For his part, Fischer advocates a national Next Gen 911 system similar to the FirstNet system. “If there isn’t a nationwide NG 911 network, the chance of success is rather slim,” she said. “Much like FirstNet, there must be a consistent approach to deployment to accomplish all the features and functionality that NG 911 can provide.” This includes being able to acquire, access and share the multimedia data that callers are capable of sending via their smartphones to 911 dispatch centers.
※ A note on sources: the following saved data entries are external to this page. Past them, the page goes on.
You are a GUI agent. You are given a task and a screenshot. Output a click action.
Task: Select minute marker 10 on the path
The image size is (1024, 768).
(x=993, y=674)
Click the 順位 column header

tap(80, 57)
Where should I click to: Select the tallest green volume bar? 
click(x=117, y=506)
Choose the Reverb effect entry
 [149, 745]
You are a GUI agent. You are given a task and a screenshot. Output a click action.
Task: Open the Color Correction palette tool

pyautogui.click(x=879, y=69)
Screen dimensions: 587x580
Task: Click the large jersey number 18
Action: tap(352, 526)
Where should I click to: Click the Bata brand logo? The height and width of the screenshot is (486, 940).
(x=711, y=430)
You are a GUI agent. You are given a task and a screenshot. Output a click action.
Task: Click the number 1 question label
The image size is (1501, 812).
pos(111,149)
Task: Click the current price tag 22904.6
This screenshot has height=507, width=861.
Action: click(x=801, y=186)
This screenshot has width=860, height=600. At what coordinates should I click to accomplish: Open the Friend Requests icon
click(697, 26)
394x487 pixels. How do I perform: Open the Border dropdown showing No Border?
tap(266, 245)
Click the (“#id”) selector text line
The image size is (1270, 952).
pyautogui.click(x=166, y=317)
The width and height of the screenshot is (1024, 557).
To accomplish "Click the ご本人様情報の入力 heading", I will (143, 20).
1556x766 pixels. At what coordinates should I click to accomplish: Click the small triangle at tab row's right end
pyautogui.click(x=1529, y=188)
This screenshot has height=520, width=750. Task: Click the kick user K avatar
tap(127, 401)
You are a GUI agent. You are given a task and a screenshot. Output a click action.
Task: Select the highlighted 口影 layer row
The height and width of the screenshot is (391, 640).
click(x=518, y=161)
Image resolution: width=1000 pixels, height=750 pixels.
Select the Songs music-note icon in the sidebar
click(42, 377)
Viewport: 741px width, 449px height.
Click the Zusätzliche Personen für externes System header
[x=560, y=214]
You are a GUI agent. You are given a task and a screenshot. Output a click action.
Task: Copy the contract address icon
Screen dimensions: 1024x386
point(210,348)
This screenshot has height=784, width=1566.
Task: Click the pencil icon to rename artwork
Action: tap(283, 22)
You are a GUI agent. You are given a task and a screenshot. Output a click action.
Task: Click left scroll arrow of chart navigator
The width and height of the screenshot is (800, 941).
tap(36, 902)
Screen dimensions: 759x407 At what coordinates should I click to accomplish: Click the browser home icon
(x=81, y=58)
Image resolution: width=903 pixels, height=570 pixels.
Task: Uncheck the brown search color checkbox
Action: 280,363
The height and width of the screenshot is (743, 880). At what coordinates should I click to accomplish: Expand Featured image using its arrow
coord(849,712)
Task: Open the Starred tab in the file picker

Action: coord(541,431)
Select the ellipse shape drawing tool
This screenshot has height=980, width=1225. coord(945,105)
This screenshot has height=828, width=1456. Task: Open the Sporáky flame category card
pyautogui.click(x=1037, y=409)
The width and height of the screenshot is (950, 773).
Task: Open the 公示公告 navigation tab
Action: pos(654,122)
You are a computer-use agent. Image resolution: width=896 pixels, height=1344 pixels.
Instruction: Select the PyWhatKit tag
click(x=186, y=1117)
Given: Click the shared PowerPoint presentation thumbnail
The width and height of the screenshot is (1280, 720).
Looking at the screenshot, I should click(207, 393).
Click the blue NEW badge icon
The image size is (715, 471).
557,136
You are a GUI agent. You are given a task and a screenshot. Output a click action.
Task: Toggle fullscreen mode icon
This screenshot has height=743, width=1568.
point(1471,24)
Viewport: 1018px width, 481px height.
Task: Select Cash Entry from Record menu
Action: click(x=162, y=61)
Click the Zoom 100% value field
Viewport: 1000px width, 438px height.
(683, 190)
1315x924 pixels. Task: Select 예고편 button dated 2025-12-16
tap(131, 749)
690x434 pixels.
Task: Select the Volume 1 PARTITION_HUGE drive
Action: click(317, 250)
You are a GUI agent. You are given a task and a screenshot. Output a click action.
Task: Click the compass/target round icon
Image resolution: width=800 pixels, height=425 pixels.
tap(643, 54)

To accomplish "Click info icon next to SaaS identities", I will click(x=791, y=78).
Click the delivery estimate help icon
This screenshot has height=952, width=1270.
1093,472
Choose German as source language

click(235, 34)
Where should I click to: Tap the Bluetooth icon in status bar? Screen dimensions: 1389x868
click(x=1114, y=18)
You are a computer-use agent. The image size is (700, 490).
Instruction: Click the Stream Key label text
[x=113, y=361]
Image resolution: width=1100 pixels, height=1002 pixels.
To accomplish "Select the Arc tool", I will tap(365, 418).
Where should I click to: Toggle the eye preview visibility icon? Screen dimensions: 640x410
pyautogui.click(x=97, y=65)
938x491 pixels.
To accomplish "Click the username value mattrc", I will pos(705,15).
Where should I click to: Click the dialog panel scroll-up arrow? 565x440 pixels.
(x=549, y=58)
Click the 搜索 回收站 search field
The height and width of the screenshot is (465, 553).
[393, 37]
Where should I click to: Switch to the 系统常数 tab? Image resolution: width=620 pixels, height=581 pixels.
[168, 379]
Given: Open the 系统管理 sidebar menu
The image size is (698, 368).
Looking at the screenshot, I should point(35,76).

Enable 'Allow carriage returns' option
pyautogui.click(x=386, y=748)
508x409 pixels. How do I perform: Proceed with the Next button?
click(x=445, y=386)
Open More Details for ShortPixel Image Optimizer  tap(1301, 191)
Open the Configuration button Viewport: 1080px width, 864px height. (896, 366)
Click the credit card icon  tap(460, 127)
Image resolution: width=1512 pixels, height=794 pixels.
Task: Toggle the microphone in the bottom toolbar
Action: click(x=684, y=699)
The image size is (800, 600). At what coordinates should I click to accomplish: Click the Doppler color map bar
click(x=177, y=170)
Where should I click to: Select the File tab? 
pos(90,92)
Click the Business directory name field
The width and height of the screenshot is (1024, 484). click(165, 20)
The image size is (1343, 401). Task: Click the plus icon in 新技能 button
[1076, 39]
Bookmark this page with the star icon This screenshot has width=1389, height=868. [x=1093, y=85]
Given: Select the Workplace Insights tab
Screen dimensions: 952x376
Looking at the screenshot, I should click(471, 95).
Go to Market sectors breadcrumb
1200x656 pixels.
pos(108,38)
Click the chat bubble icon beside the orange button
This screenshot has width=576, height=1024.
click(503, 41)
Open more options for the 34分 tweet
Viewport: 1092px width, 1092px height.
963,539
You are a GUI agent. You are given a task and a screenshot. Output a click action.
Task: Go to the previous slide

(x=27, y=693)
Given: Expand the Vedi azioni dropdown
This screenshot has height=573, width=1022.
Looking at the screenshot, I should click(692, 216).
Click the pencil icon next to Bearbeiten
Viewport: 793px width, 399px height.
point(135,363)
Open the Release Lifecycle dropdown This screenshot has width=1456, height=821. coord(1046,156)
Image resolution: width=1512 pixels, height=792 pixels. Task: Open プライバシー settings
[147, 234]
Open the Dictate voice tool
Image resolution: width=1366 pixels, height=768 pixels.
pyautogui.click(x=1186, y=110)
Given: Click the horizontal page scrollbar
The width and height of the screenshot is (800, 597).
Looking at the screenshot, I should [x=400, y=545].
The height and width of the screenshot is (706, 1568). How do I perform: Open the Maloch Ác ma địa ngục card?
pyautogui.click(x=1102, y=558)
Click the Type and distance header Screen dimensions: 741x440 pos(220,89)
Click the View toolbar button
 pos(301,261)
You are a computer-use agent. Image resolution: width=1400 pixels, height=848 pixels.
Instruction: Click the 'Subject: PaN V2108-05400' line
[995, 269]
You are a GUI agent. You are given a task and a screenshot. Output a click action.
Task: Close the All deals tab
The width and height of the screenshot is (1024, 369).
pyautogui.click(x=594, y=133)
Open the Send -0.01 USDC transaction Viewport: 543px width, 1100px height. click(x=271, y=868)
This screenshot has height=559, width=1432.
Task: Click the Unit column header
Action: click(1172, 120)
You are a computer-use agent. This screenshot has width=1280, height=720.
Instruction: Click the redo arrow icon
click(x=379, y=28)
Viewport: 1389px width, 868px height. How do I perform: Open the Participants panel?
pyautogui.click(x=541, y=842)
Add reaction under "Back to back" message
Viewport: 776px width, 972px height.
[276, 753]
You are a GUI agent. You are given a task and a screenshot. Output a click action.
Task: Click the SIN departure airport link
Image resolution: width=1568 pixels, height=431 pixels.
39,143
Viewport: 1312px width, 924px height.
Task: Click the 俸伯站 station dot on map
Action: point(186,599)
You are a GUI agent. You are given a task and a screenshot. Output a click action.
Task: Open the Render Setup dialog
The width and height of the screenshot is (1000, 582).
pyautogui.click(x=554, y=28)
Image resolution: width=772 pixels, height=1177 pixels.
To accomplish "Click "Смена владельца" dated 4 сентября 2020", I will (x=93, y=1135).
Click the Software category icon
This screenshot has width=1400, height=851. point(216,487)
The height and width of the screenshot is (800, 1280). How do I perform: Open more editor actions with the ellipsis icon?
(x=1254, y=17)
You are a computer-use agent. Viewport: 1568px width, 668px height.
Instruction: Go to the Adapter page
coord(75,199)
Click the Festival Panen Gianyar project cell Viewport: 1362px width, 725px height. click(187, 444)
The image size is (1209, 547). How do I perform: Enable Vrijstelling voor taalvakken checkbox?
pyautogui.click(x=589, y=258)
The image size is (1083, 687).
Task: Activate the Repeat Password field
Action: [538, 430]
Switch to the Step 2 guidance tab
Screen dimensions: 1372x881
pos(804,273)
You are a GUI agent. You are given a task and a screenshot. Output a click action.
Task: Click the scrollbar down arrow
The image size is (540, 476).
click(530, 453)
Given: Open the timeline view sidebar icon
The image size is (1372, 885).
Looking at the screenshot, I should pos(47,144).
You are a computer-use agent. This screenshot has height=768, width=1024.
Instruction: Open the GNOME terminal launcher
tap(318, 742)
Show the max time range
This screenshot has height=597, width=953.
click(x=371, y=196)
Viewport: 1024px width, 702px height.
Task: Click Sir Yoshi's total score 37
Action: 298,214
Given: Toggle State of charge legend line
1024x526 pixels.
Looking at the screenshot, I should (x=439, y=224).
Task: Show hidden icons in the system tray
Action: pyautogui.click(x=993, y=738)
Are Auction Revenues Enough?
As appealing as allocating spectrum auction revenues to fund Next Gen 911 deployments sounds, it is not the same as providing this upgrade process with assured, consistent, and predictable federal funding. So it could be argued that Rosenworcel’s proposal doesn’t go far enough to resolve this financial problem. After all, if events intervene to forestall FCC spectrum auctions for months or even years – because, as COVID-19 proved, unexpected things happen – the 911 community could find itself in the same funding hole it is currently mired in.
“The most ideal scenario would be a regular form of funding, but not on a state-by-state basis,” said Deputy Police Chief Dowd. “We’ve tried the state model before, and too many times the money doesn’t get to the actual 911 systems. So a federal model, with funds going directly to these agencies, would be the best option – as long as actual 911 operational decisions remain at the local/regional level.”
“Dedicated funds are necessary to move this buildout of NG forward and allow all 911 systems to migrate from legacy 911 to take advantage of newer technology,” Fischer noted. “By funding this at a national level, it will avoid the piecemeal approach to implementation and provide an opportunity for all eligible states, territories, and tribal entities to deploy and create a uniform Next Gen 911 experience for all callers in the U.S. Everyone in this country should have equal access to these enhanced services when they have to call 911 regardless of their location, urban or rural.”